Processo penale - Impugnazioni - Giudizio di cassazione - Possibilità, in caso di giudizio di appello definito con sentenza di non doversi procedere per intervenuta prescrizione del reato illegittimamente emessa in fase predibattimentale senza contraddittorio, di annullamento della sentenza impugnata, con trasmissione degli atti alla Corte di appello per il relativo giudizio in contraddittorio - Omessa previsione, stante l'interpretazione del diritto vivente che consente alla Corte di cassazione di dichiarare l'inammissibilità del ricorso per carenza di interesse - Violazione dei principi di inviolabilità del diritto di difesa e del giusto processo - Illegittimità costituzionale della norma censurata, come interpretata dal diritto vivente. (Classif. 199014).

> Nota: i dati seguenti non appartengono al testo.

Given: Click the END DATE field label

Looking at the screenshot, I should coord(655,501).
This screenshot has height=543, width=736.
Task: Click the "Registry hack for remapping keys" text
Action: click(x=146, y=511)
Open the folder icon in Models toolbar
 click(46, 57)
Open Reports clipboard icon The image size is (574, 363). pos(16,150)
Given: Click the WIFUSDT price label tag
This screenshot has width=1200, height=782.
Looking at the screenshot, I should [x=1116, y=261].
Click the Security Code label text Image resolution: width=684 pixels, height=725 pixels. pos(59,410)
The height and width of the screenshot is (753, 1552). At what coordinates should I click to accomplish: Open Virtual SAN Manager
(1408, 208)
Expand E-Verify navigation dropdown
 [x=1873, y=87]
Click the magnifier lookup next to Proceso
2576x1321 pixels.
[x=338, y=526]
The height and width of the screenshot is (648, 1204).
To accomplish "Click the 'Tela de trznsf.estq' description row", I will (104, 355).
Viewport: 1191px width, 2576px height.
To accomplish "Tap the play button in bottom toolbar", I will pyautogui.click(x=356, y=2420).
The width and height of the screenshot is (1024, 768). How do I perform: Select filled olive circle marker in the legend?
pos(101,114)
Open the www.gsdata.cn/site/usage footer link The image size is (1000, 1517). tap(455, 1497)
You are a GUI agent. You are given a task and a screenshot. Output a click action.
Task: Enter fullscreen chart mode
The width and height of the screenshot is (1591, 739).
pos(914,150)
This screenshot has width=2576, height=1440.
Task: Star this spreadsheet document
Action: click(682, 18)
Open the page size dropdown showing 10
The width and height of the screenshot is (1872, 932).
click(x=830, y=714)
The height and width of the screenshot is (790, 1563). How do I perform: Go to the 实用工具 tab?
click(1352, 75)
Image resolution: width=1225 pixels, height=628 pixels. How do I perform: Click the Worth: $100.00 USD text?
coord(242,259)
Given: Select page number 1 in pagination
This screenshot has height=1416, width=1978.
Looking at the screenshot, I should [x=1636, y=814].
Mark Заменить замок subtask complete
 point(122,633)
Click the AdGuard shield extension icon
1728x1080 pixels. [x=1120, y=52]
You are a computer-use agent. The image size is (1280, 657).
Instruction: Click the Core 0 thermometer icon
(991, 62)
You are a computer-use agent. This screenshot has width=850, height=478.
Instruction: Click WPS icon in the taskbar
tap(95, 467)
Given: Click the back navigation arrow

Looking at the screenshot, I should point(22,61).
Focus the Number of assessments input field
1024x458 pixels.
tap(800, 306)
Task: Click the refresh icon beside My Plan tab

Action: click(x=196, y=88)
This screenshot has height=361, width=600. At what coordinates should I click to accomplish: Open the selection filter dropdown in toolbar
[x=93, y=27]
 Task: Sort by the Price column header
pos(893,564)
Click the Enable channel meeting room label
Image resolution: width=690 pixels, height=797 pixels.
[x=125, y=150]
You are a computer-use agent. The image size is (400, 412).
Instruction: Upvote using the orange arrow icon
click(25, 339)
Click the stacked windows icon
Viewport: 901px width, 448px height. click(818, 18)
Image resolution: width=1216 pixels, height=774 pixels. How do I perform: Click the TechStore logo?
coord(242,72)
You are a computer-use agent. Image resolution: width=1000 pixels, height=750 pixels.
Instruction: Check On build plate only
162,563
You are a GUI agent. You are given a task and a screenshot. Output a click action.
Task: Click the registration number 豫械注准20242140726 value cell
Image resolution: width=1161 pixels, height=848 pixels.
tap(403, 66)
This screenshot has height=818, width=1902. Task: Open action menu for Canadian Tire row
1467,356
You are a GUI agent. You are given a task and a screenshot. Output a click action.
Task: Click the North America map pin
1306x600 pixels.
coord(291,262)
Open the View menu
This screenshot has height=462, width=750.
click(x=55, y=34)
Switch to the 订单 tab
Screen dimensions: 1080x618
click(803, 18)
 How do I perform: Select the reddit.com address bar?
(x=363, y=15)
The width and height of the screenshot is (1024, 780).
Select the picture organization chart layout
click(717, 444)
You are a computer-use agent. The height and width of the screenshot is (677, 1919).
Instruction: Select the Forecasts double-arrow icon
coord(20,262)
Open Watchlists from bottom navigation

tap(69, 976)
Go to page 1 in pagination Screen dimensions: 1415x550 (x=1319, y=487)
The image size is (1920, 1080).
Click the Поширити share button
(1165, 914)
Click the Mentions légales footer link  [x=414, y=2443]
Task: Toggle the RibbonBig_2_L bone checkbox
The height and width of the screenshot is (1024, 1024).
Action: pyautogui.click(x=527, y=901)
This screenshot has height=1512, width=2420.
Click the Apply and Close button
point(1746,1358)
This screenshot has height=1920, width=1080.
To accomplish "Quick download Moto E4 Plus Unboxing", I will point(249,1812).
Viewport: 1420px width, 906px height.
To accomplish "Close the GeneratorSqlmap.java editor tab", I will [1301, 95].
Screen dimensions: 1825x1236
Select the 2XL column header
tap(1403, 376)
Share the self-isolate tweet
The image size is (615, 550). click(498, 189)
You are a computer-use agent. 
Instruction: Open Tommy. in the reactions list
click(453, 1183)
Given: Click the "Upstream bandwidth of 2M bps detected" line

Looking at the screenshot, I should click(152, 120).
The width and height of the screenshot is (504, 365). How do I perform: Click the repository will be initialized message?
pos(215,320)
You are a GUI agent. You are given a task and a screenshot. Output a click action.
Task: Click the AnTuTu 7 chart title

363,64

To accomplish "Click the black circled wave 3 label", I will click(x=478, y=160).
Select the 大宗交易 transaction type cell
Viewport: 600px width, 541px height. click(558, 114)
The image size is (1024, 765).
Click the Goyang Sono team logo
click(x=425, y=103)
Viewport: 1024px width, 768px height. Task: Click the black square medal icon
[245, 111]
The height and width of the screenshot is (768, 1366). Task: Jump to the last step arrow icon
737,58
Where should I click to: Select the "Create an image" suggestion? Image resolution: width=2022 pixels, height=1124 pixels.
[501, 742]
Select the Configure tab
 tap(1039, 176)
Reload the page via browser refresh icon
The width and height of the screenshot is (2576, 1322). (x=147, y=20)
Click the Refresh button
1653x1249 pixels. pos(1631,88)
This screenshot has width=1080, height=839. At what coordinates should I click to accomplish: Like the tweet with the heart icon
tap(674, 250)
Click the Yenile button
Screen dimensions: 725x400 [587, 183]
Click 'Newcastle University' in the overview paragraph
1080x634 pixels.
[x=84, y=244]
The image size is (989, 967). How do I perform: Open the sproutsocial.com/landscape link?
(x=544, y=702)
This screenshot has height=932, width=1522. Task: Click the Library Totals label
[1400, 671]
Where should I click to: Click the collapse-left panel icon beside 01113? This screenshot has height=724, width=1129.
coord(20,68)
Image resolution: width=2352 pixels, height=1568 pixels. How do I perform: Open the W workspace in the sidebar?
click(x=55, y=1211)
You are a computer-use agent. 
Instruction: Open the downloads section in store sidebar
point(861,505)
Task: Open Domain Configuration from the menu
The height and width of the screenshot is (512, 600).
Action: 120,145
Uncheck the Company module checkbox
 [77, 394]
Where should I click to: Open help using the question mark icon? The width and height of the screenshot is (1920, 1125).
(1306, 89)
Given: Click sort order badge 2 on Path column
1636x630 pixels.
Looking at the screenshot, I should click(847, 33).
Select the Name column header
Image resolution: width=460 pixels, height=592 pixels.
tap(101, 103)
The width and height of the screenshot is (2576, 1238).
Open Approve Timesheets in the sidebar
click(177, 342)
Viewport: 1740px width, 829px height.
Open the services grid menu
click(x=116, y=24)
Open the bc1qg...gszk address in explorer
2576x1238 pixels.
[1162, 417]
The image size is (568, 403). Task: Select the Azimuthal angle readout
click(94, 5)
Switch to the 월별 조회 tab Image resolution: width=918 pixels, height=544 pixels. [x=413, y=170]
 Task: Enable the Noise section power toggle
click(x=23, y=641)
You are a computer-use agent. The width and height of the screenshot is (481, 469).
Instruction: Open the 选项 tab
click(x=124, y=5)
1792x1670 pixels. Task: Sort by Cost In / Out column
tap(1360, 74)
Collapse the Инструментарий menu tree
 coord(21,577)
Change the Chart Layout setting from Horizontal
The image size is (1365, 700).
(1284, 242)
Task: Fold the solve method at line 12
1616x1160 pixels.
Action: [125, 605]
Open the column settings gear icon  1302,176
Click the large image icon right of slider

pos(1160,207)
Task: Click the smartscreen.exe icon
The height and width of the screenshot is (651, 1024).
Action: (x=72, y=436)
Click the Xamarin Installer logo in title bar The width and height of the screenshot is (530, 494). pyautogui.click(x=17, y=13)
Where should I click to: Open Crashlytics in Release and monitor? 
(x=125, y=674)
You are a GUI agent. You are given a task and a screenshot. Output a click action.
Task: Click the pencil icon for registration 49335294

È dichiarato costituzionalmente illegittimo, per violazione degli artt. 24, secondo comma, e 111, secondo comma, Cost., l'art. 568, comma 4, cod. proc. pen., in quanto interpretato nel senso che è inammissibile, per carenza di interesse ad impugnare, il ricorso per cassazione proposto avverso sentenza di appello che, in fase predibattimentale e senza alcuna forma di contraddittorio, abbia dichiarato non doversi procedere per intervenuta prescrizione del reato. La disposizione censurata dalla Corte di cassazione, sez. prima penale, per regola giurisprudenziale assunta a diritto vivente comporta che nel giudizio di appello non è consentita la pronuncia di sentenza predibattimentale di proscioglimento ai sensi dell'art. 469 cod. proc. pen. Le questioni concernenti le nullità processuali assolute e insanabili, ad avviso delle Sezioni unite penali, possono, dunque, assumere carattere pregiudiziale rispetto alla causa estintiva solo allorché questa non emerga ictu oculi dalla mera ricognizione allo stato degli atti, ma presupponga un accertamento di fatto. In tal modo, il bilanciamento tra l'interesse dell'imputato ad impugnare per la mancata valutazione di cause di proscioglimento nel merito, ai sensi dell'art. 129, comma 2, cod. proc. pen., la sentenza predibattimentale d'appello, che abbia dichiarato l'estinzione del reato per prescrizione senza alcun contraddittorio, e il principio di ragionevole durata del processo, come operato dalla interpretazione radicata nella giurisprudenza di legittimità non condivisa dal rimettente, non appare rispettoso dei parametri indicati, stando all'elaborazione costituzionale del diritto di difesa e della garanzia del contraddittorio. La sostanziale soppressione di un grado di giudizio, conseguente alla forma predibattimentale della sentenza di appello, non soltanto non trova fondamento nel codice di rito, ma, essendo adottata in assenza di contraddittorio, limita l'emersione di eventuali ragioni di proscioglimento nel merito e, di fatto, comprime la stessa facoltà dell'imputato di rinunciare alla prescrizione, in maniera non recuperabile nel giudizio di legittimità, la cui cognizione è fisiologicamente più limitata rispetto a quella del giudice di merito.